A 10,000 x 10,000 matrix with a 64 bit value would take 800MB plus the row index. Updating one value would require a write of at least 80k for each write (writing out the whole row). You could optimise writes by rows if your data can be grouped by rows on inserts. If the inserts are realtime and random, then you will write out an 80k row for each insert.
In practice, these writes would have some efficiency because the would all be written out in a mostly contiguous area, depending on how your NoSQL platform physically stored its data.

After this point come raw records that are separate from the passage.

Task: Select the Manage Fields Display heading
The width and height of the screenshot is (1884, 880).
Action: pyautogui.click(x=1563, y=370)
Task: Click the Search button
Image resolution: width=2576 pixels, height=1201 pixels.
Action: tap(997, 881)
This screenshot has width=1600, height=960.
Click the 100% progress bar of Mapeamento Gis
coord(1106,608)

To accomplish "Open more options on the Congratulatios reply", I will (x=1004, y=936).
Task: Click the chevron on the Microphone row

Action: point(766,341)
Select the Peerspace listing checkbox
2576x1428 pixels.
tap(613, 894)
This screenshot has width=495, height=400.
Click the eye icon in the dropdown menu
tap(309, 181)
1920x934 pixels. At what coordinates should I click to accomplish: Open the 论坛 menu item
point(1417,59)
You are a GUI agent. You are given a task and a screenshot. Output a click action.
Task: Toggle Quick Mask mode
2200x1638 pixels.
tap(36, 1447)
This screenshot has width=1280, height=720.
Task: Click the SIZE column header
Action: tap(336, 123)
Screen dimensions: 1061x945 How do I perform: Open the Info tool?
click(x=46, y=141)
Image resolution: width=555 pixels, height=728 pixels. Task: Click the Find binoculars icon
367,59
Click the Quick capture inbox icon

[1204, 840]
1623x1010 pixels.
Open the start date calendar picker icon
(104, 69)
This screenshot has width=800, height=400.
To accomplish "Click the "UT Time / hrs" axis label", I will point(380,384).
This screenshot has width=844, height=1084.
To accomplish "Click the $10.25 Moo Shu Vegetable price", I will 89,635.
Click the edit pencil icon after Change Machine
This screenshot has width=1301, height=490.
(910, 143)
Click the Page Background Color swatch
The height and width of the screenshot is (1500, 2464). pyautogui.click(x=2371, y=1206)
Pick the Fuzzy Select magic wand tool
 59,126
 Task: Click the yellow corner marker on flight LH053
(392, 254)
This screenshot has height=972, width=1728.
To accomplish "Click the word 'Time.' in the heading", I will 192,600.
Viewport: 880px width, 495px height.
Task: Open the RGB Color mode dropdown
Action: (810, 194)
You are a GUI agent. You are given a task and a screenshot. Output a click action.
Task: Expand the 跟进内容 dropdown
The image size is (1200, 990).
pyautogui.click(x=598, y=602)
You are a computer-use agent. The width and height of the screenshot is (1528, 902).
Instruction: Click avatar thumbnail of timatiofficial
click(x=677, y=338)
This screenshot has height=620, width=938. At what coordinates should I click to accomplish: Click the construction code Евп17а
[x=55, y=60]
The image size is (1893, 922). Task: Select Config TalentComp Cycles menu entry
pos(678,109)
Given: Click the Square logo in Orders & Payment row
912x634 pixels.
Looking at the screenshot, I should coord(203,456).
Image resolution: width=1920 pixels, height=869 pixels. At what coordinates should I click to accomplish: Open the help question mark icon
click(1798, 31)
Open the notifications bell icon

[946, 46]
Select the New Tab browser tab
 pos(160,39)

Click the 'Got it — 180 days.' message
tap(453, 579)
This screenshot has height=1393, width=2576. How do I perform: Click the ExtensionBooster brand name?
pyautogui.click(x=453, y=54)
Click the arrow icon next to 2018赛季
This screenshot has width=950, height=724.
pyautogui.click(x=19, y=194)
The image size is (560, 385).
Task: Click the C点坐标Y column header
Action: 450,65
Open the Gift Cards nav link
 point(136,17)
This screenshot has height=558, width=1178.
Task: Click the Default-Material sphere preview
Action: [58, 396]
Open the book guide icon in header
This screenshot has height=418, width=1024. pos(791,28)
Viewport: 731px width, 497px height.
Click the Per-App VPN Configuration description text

I don't know how sparse your connectivity is, but if each node had an average of 100 connections, then you would have 1,000,000 records. This would be approximately 16 bytes per row (Int4 row, Int4 column, Double value) plus a few bytes overhead for both the clustered table and covering index. This structure would take around 32MB + a little overhead to store.
Updating a single record on a row or column would cause two single disk block writes (8k, in practice a segment) for random access, assuming the inserts aren't row or column ordered.
Adding 1 million randomly ordered entries to the array representation would result in approximately 80GB of writes + a little overhead. Adding 1m entries to the adjacency list representation would result in approximately 32MB of writes (16GB in practice because the whole block will be written for each index leaf node), plus a little overhead.
For that level of connectivity (10,000 nodes, 100 edges per node) the adjacency list will
be more efficient in storage space, and probably in I/O as well. You will get some optimisation from the platform, so some sort of benchmark might be appropriate to see which is faster in practice.